By Paul A. Eisenstein
FedEx has already placed “a large order” for the electric trucks, after a test showed they resulted in a 25 percent increase in productivity, GM said.
General Motors on Tuesday unveiled a new all-electric subsidiary, BrightDrop, that it hopes will speed up the shipping and delivery process.
General Motors wants to electrify the delivery side of e-commerce, launching a new subsidiary, BrightDrop, that will deliver “an ecosystem” of products and services to speed up the shipping and delivery process.
Set to launch later this year, BrightDrop will offer all-electric delivery vans, as well as a droid-like cargo palette capable of rolling around under its own power.
“BrightDrop offers a smarter way to deliver goods and services,” GM Chairman and CEO Mary Barra said Tuesday, ahead of the formal debut of the new company at the CES consumer electronics trade show. “We are building on our significant expertise in electrification, mobility applications, telematics and fleet management, with a new one-stop-shop solution for commercial customers to move goods in a better, more sustainable way.”
The new GM subsidiary has already received a large order from Federal Express, which tested the technology and found a 25 percent increase in productivity, according to Pam Fletcher, the Detroit automaker’s head of global innovation.
E-commerce will likely grow to 100 million packages a day by 2023, “three years earlier than originally expected,” Richard Smith, FedEx’s regional president said Tuesday.
Bright Drop has received numerous letters of intent from other shipping and delivery services, Fletcher said.
With BrightDrop, GM will go into competition with several other manufacturers hoping to electrify the delivery business, including Daimler and Rivian, the suburban Detroit startup backed by Ford and Amazon. The online retail giant has ordered 100,000 all-electric Rivian delivery trucks for the U.S., and thousands more from Daimler for Europe.
About the size of the standard FedEx truck of today, the BrightDrop EV600 will use an all-electric platform similar to the one that will underpin the new GMC Hummer pickup that GM plans to launch later this year. It will be powered by the new Ultium batteries the automaker will produce at a new plant in Ohio that is part of a joint venture with South Korea’s LG Chem.

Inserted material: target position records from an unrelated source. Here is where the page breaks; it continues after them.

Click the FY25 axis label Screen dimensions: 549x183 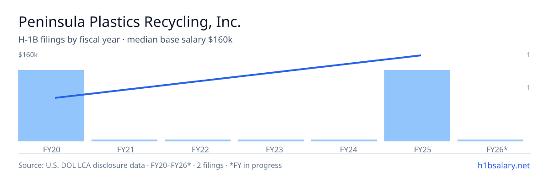pos(417,149)
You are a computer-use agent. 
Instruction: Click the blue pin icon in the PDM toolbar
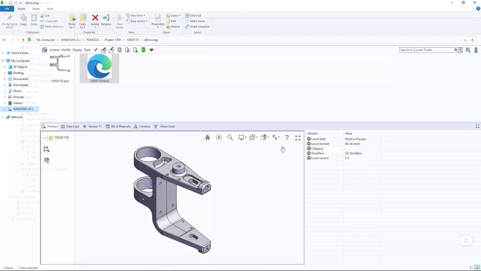click(95, 50)
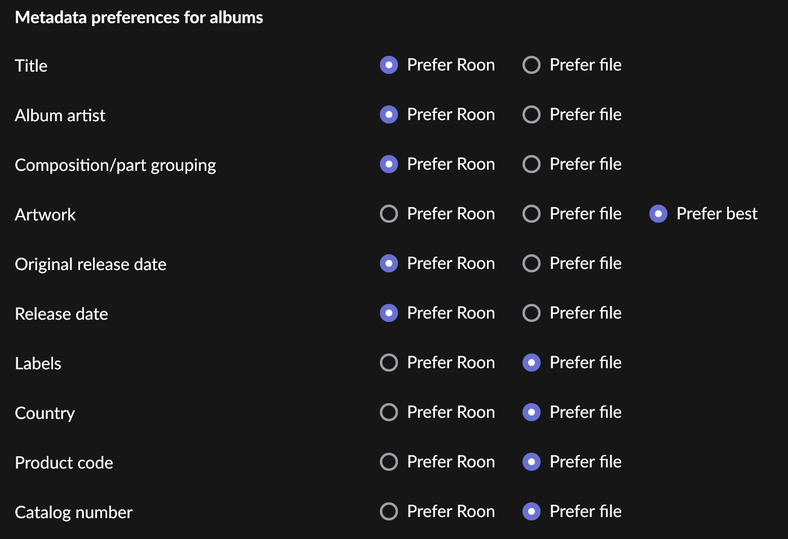This screenshot has height=539, width=788.
Task: Switch Release date to Prefer file
Action: pyautogui.click(x=532, y=313)
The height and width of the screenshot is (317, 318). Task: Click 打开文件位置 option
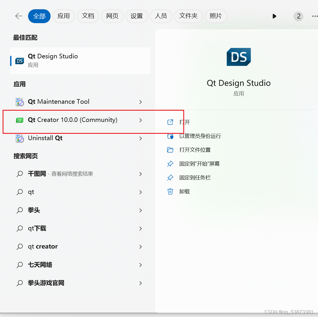tap(195, 150)
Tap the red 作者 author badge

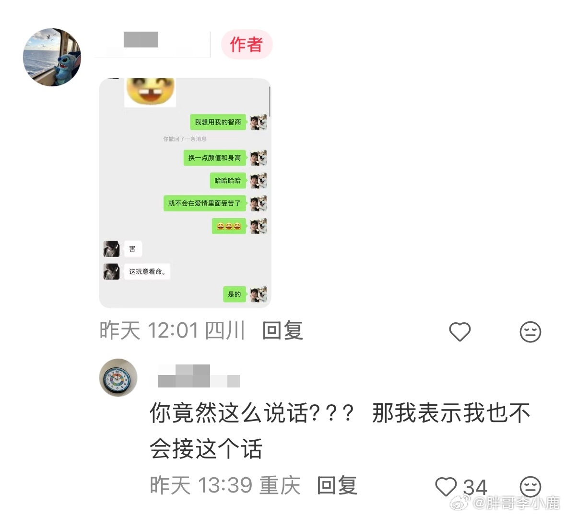tap(247, 44)
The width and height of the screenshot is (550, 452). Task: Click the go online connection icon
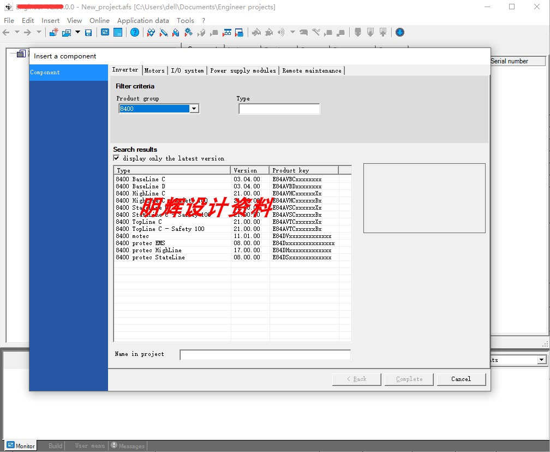coord(255,32)

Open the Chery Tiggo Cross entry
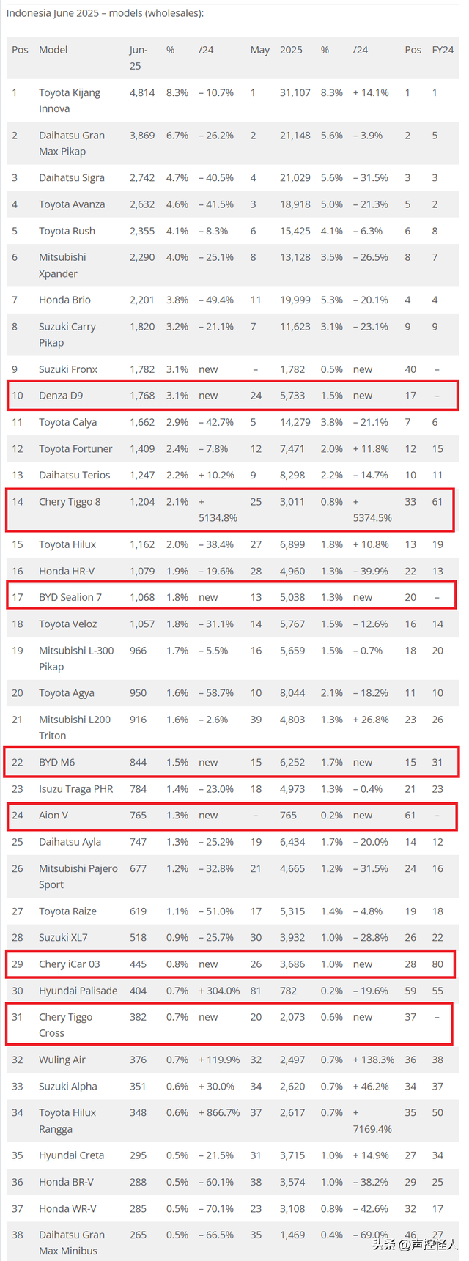click(x=65, y=1024)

The van will have a range of about 250 miles per charge, according to Fletcher, more than enough to handle the typical “last mile” delivery route, based on industry data showing such delivery trucks typically log fewer than 50 miles a day.
BrightDrop will launch with the EV600 but expects to introduce a range of electric cargo vehicles going forward, Fletcher said. BrightDrop could have access to autonomous technology developed by another new GM subsidiary, San Francisco-based Cruise. That company recently received approval to begin public testing of fully driverless ride-sharing vehicles.

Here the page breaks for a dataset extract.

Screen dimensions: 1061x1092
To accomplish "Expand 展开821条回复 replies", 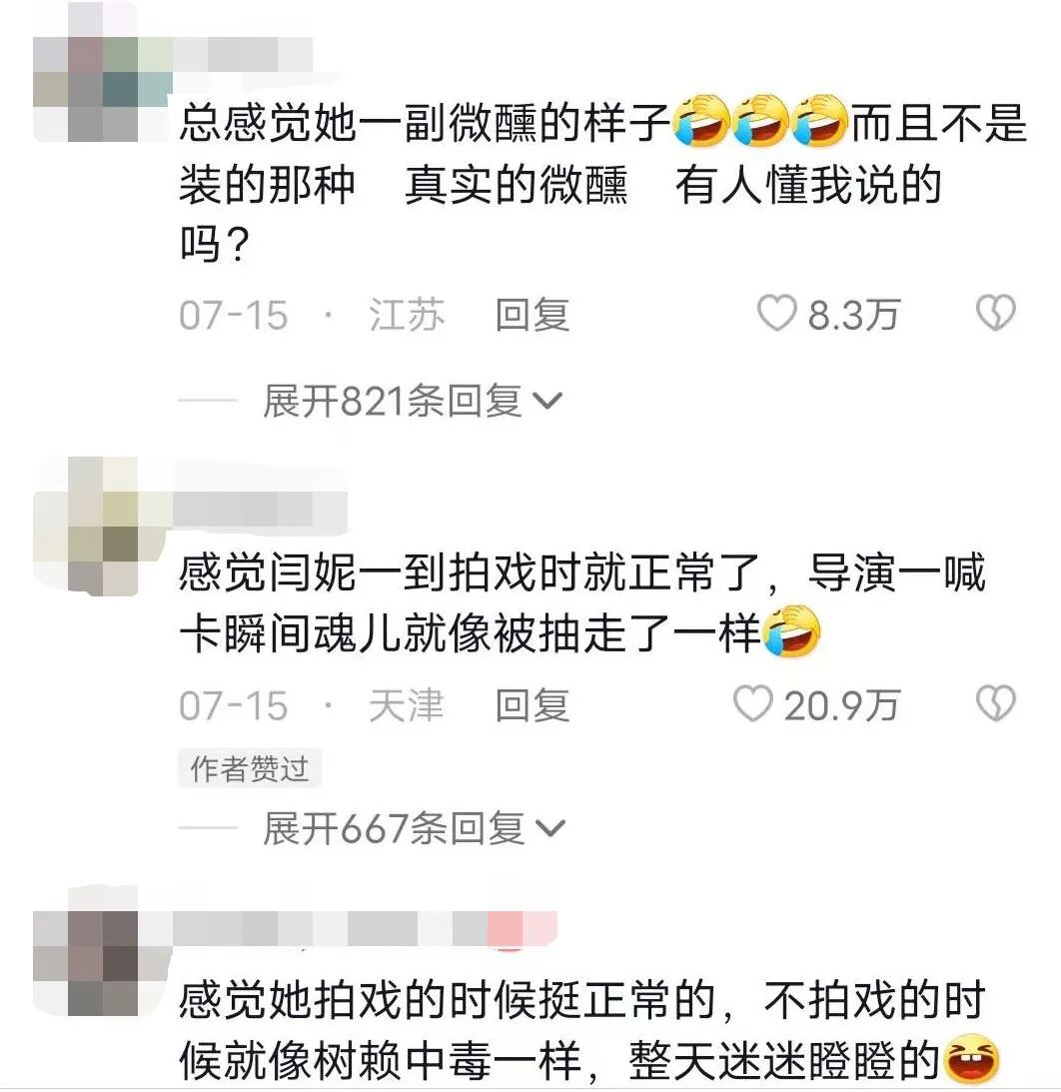I will (x=412, y=402).
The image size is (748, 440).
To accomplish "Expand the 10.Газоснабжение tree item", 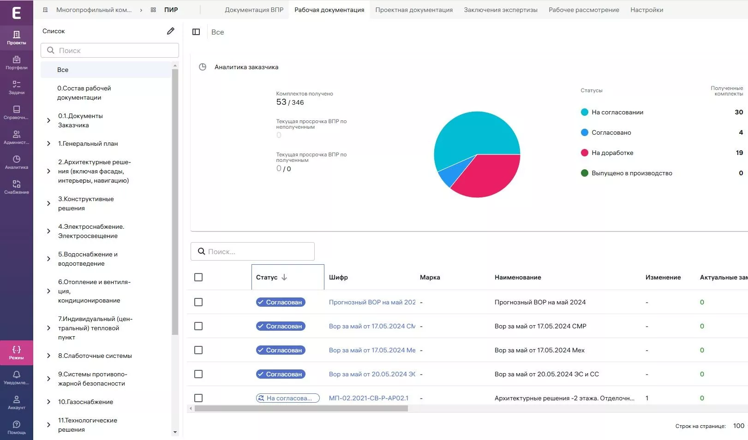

At its debut, the other key product will be the EP1. While not quite the chatty Star Wars droid, this cargo palette will be self-propelled, using electric motors in each of its wheels. That means it will be able to roll along with a human worker, minimizing strain and reducing the risk of injuries.
Both the EP1 and EV600 will use cloud-connected technology so they can be monitored constantly. New BrightDrop software will let a customer know where they are at any time and what goods are being carried. That should reduce errors, as well as theft, according to BrightDrop.
The utility truck market is expected to almost double to more than $90 billion annually by 2026, according to Forbes Business Insight, up from around $47 billion in 2018, with cargo and delivery vehicles of various sizes set to make up a significant share of that.
Demand is growing for all-electric models, according to Alf Poor, CEO of Ideanomics.
That adoption is expected to happen rather rapidly, Poor and other experts believe. One reason is the pressure fleet operators are facing under new regulations. California, for example, has laid out a plan for phasing out the use of internal combustion power in all trucking segments over the coming decade.
But there’s another motivating factor. Until recently, electric drive technology was considered too expensive or limited in range, but upgrades have made it much more appealing. Despite a higher up-front price tag, operating costs are a fraction of conventional vehicles, said Poor, so electric trucks “just make sense because there’s almost an immediate return on investment.”